How beautiful.....amazing pictures as usual!!!


----------



## Sachem (Jul 1, 2005)

Oh the little divas!!!!! They really should be modeling, They're so glamourous!


----------



## ilovesadie (Jun 1, 2004)

So stylish!! The last two pictures just crack me up! Are they sleeping? They are just too cute!


----------



## carachi (Mar 20, 2005)

Thats it. Two more chi's on my adorable long haired chihuahua's list.


----------



## mychisangel (May 6, 2005)

ilovesadie said:


> So stylish!! The last two pictures just crack me up! Are they sleeping? They are just too cute!


LOL They always end up going to sleep on me when I'm trying to take pics. But as soon as I put my camera away they generally are wide awake again. I think they find this modelling stuff very boring. :lol:


----------



## Rachael Polachek (Feb 19, 2005)

Your girls are just too beautiful for words! I looooove those coats! And what, pray tell, will they carry in their pockets? :lol:


----------



## luv4mygirls (Feb 20, 2005)

aw i love love love how you dress them like twins!!! and those plast pics are great! i thought they were sniffing something at the same time.


----------



## SC (Oct 15, 2004)

Ooooooohhhhhhh, they look beautiful. :shock:


----------



## chimom (Apr 1, 2005)

How adorable! Especially those last two pics. How in the world do you get them to pose exactly alike? Love the jackets - they look nice and snuggly and warm. Course it's sort of hard for me to think about cold weather right now - in Florida it's running in the 90's now. Whew.....


----------



## purpleboy2 (Apr 2, 2005)

i love your puppy's expecally the jackets


----------



## stefania (Apr 16, 2005)

Wow must be cold there..they are a cute bunch


----------



## mychisangel (May 6, 2005)

Thanks everyone for your lovely comments. :angel8: 


Rachael Polachek said:


> And what, pray tell, will they carry in their pockets? :lol:





> 'nabi' "I wonder what they will put in those pockets"

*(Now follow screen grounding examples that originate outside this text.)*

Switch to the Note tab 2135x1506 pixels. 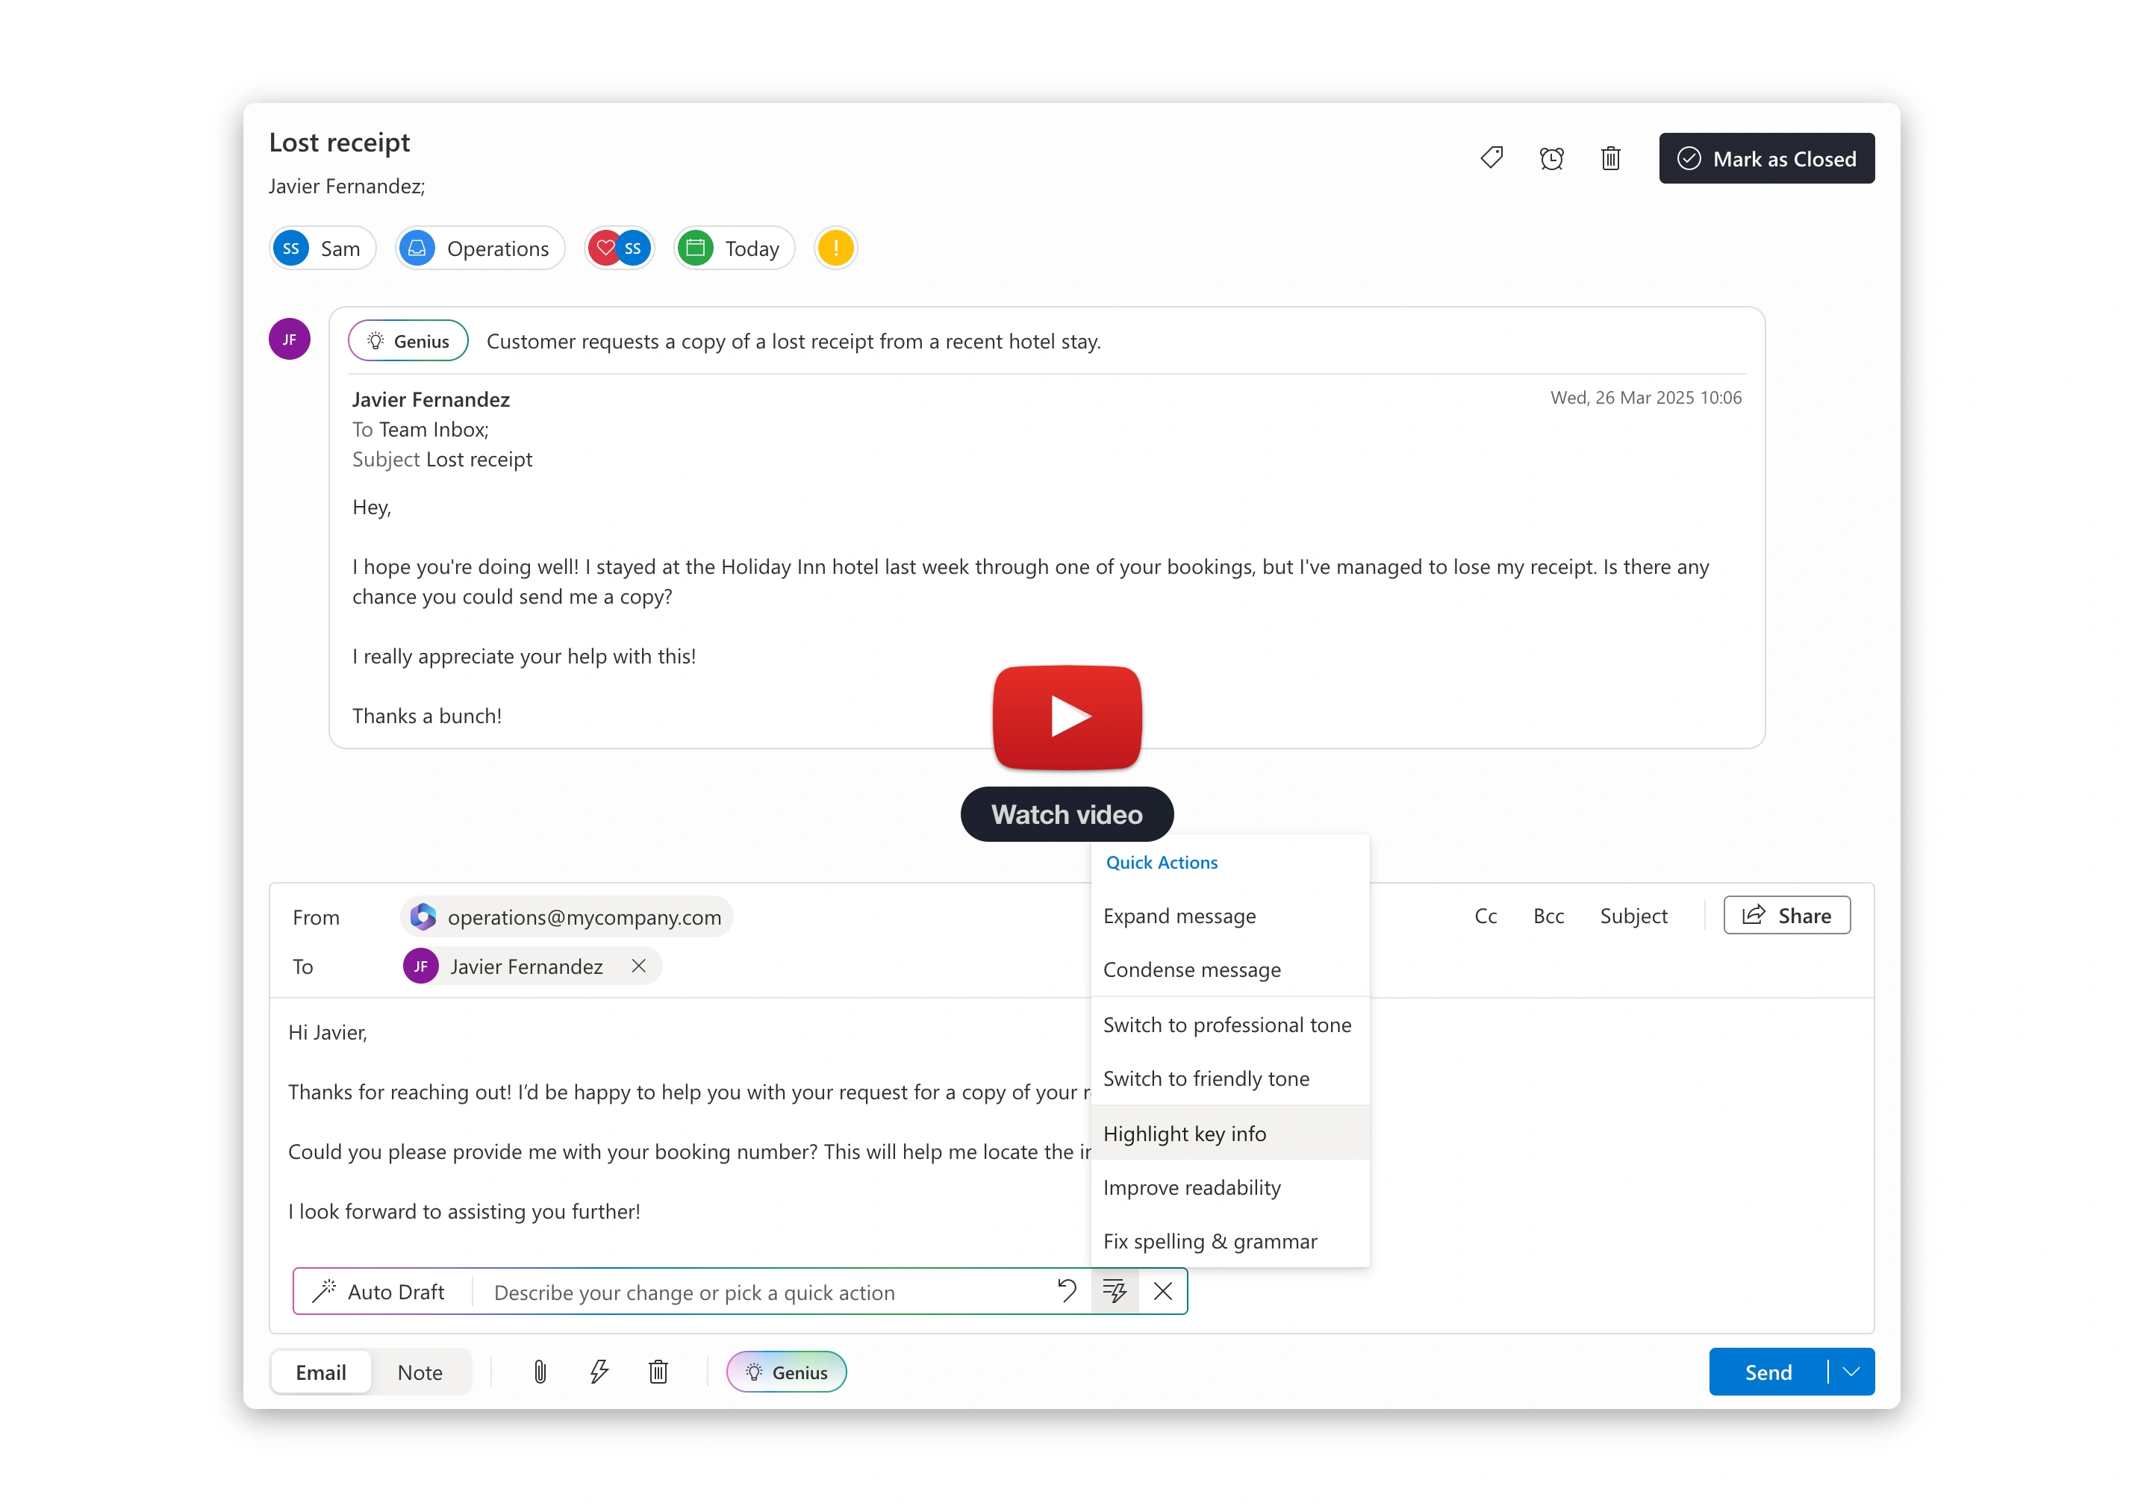pos(419,1372)
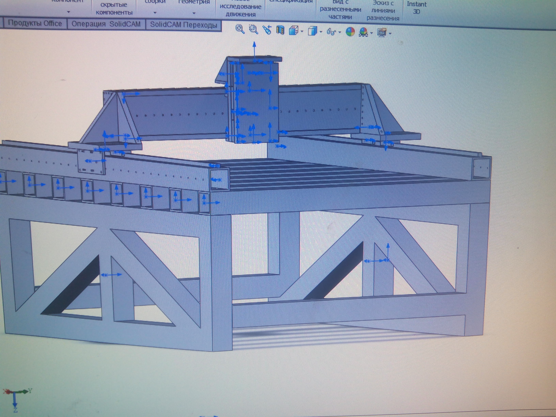Expand the View Orientation dropdown arrow
Viewport: 556px width, 417px height.
coord(302,32)
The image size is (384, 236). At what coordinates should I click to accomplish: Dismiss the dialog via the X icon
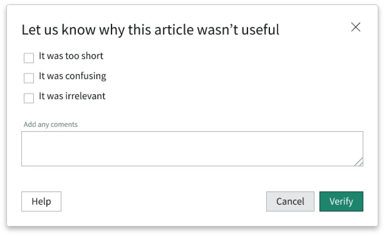356,27
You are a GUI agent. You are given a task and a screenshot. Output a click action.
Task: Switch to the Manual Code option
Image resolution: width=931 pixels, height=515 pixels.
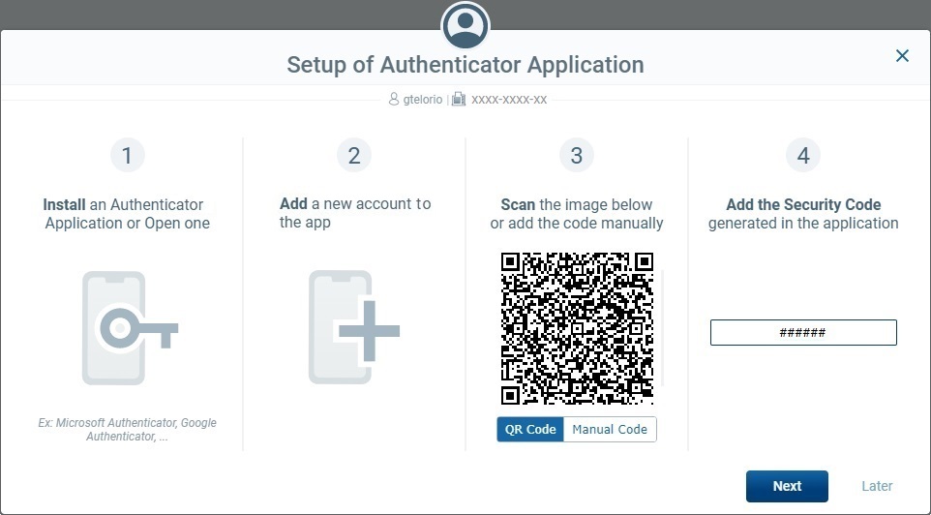[610, 429]
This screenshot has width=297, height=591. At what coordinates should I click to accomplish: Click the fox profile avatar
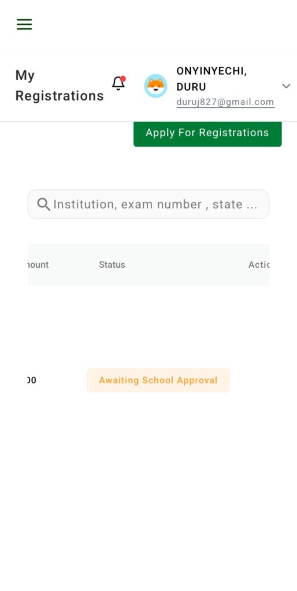tap(155, 86)
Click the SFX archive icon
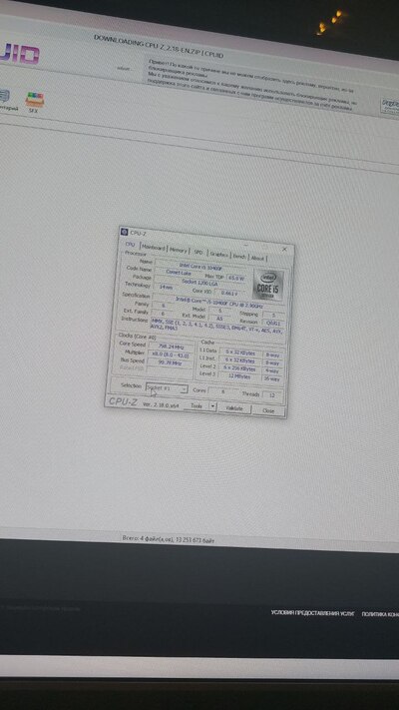 click(x=35, y=99)
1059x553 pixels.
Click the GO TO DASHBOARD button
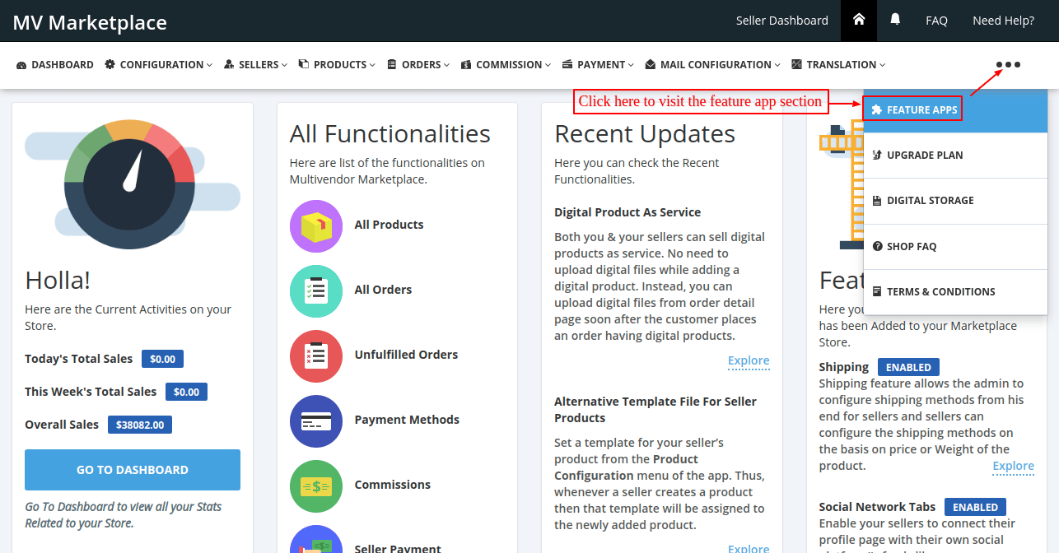(132, 469)
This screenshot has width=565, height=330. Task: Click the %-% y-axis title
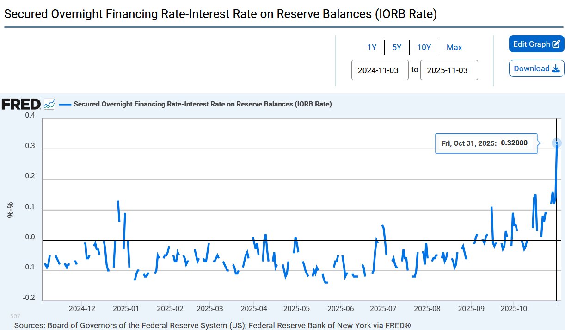pyautogui.click(x=10, y=210)
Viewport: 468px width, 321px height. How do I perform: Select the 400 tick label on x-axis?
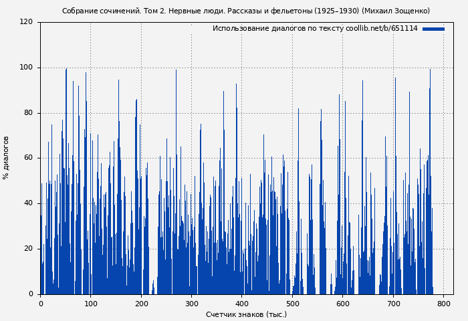point(242,303)
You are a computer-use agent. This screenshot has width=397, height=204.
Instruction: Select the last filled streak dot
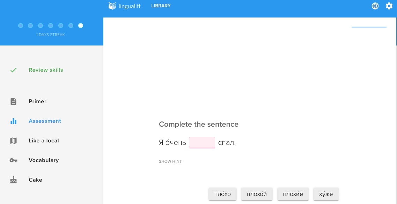click(81, 26)
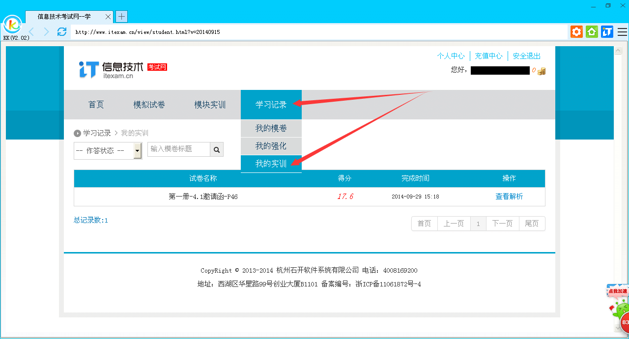Click the green home icon
The width and height of the screenshot is (629, 339).
(x=591, y=31)
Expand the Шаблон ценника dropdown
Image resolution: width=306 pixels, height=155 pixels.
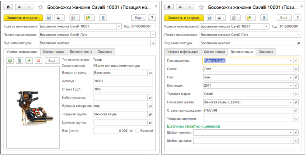click(290, 141)
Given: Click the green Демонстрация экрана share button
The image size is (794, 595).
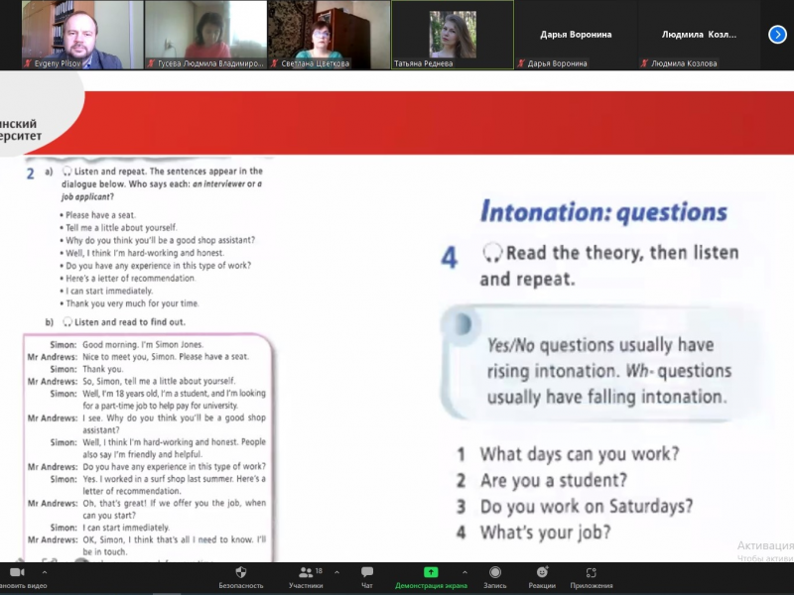Looking at the screenshot, I should click(431, 573).
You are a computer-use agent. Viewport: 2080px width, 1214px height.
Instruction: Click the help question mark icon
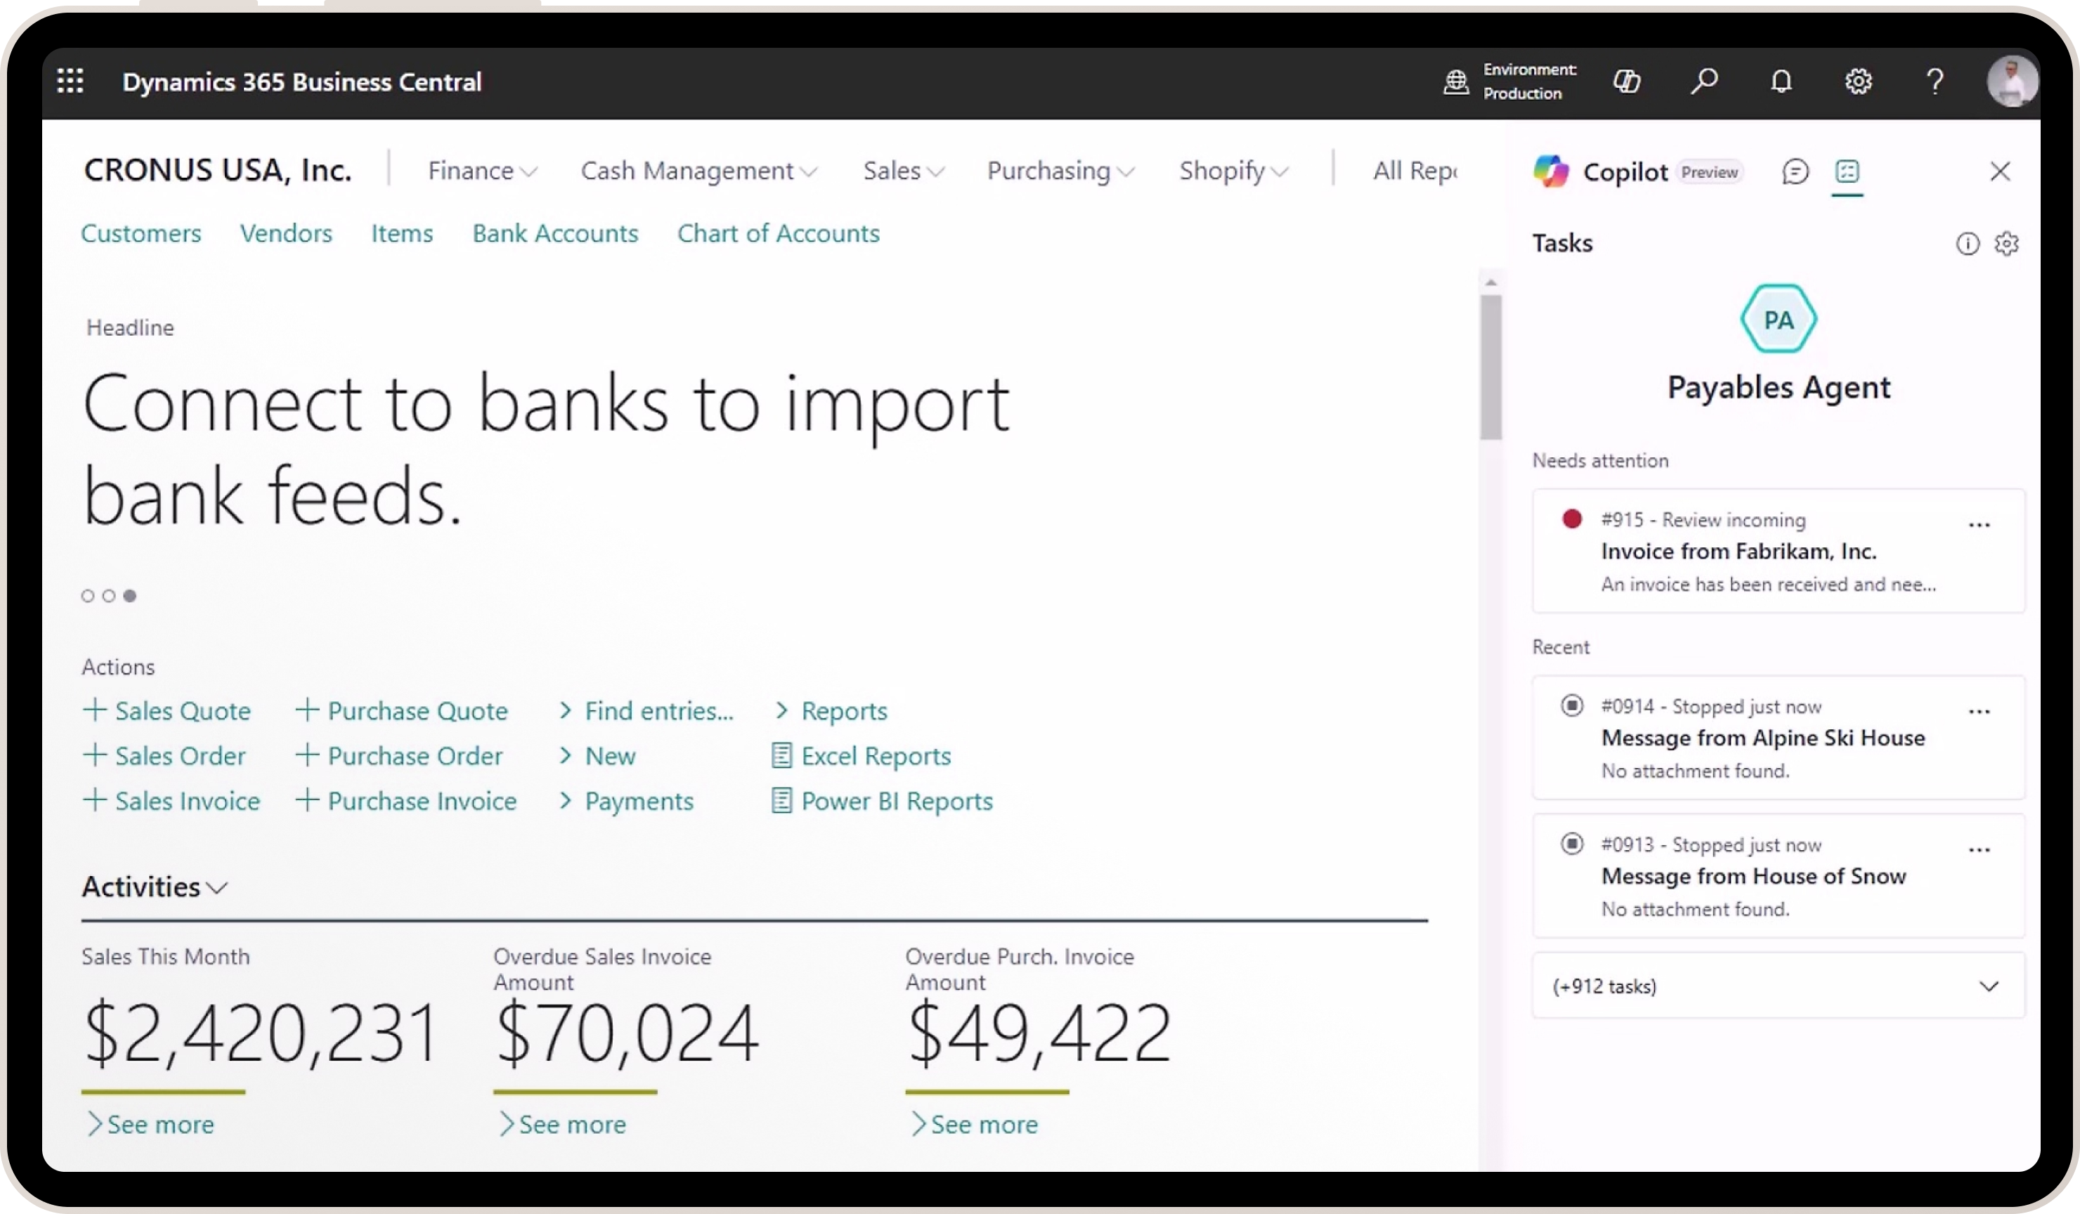tap(1935, 81)
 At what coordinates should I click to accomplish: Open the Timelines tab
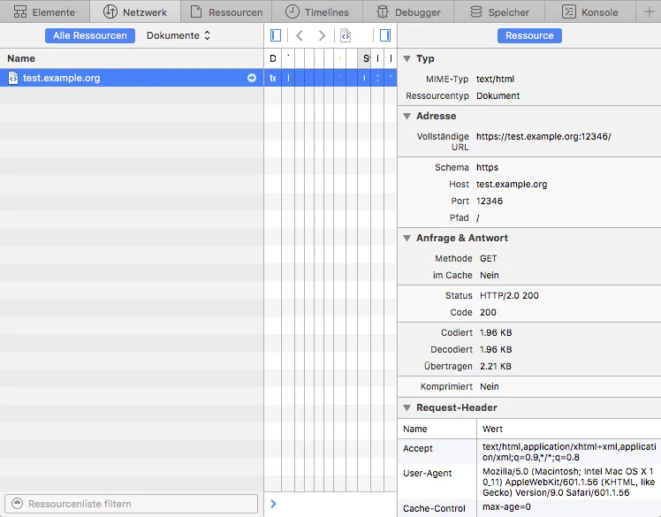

LOL If Minx had her way she would fill them up with all the "goodies" she sometimes brings in thru' the cat door from outside - twigs, bark from the garden, dried leaves, etc. Then she settles down to chew on them. Brooke could fill hers with little pics of Lily, Bella and all the other wonderful chi's that I could print off from this site, but then her pockets would be overflowing because they're all so gorgeous. :laughing5:


----------



## mychisangel (May 6, 2005)

chimom said:


> How adorable! Especially those last two pics. How in the world do you get them to pose exactly alike? Love the jackets - they look nice and snuggly and warm. Course it's sort of hard for me to think about cold weather right now - in Florida it's running in the 90's now. Whew.....


Thank you chimom :happy7: They sometimes lie side by side if they're not in a bed but Brooke is such a snuggler she usually likes to lie on top of Minx, who eventually growls at her and moves away because she is being squashed. We've had temps in the morning of 0, -1, and -2 degrees Cent. where I am, not sure what that is in fahrenheit. The frosty morning is usually followed by a sunny day, but apparently a cold southerly wind and rain is on the way again.


----------



## OzzyAndLilysMom (Mar 9, 2004)

I love seeing these two they remind me alot of ozzy and Lily :lol:


----------



## mychisangel (May 6, 2005)

Ozzy&Lily'sMom said:


> I love seeing these two they remind me alot of ozzy and Lily :lol:


Clare, the girls and I are so flattered by that as we think Ozzy and Lily are really gorgeous. :angel8: :love3:


----------



## nikki&paris (May 30, 2005)

:shock: Beautiful!!!!


----------



## Ruby's Ma (Jun 15, 2004)

Wow! Love, love, love those angels!!! They're so pretty  I love the sleeping pics especially! You take fantastic photos.


----------